[Supplied data Boundary: Start]

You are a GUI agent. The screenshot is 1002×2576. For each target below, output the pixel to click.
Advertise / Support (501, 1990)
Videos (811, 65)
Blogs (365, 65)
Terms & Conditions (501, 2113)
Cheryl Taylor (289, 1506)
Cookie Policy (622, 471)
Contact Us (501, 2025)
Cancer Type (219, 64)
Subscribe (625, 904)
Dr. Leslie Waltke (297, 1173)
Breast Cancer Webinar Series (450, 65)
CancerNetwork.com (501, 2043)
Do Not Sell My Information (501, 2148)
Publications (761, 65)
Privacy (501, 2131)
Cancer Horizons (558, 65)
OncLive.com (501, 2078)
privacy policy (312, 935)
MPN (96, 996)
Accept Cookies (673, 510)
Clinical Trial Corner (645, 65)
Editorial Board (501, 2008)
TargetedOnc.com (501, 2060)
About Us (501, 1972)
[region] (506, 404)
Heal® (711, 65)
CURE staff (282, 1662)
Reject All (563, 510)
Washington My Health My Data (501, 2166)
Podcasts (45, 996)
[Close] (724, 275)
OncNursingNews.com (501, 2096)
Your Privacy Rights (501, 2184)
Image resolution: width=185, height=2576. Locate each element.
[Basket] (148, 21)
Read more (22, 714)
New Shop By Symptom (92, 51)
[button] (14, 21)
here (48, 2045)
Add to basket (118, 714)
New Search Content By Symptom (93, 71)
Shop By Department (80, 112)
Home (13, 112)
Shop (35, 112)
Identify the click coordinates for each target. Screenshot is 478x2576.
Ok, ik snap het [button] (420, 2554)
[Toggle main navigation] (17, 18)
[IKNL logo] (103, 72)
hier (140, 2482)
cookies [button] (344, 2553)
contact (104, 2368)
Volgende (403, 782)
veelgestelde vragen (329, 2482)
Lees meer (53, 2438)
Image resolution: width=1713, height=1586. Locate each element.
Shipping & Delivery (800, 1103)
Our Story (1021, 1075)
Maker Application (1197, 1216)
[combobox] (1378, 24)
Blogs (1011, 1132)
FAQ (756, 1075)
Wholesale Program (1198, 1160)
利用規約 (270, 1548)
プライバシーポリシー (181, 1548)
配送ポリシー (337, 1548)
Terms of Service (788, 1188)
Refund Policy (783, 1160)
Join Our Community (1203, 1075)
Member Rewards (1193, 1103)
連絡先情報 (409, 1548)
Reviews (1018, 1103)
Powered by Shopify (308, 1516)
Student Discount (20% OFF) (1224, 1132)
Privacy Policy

[Supplied data Boundary: End]

What the task asks: In the entries above, the lines between the one holding "Advertise / Support (501, 1990)" and the one holding "Shop (35, 112)", inclusive, are to be printed exactly as written, and those alone.

Exercise result:
Advertise / Support (501, 1990)
Videos (811, 65)
Blogs (365, 65)
Terms & Conditions (501, 2113)
Cheryl Taylor (289, 1506)
Cookie Policy (622, 471)
Contact Us (501, 2025)
Cancer Type (219, 64)
Subscribe (625, 904)
Dr. Leslie Waltke (297, 1173)
Breast Cancer Webinar Series (450, 65)
CancerNetwork.com (501, 2043)
Do Not Sell My Information (501, 2148)
Publications (761, 65)
Privacy (501, 2131)
Cancer Horizons (558, 65)
OncLive.com (501, 2078)
privacy policy (312, 935)
MPN (96, 996)
Accept Cookies (673, 510)
Clinical Trial Corner (645, 65)
Editorial Board (501, 2008)
TargetedOnc.com (501, 2060)
About Us (501, 1972)
[region] (506, 404)
Heal® (711, 65)
CURE staff (282, 1662)
Reject All (563, 510)
Washington My Health My Data (501, 2166)
Podcasts (45, 996)
[Close] (724, 275)
OncNursingNews.com (501, 2096)
Your Privacy Rights (501, 2184)
Image resolution: width=185, height=2576. Locate each element.
[Basket] (148, 21)
Read more (22, 714)
New Shop By Symptom (92, 51)
[button] (14, 21)
here (48, 2045)
Add to basket (118, 714)
New Search Content By Symptom (93, 71)
Shop By Department (80, 112)
Home (13, 112)
Shop (35, 112)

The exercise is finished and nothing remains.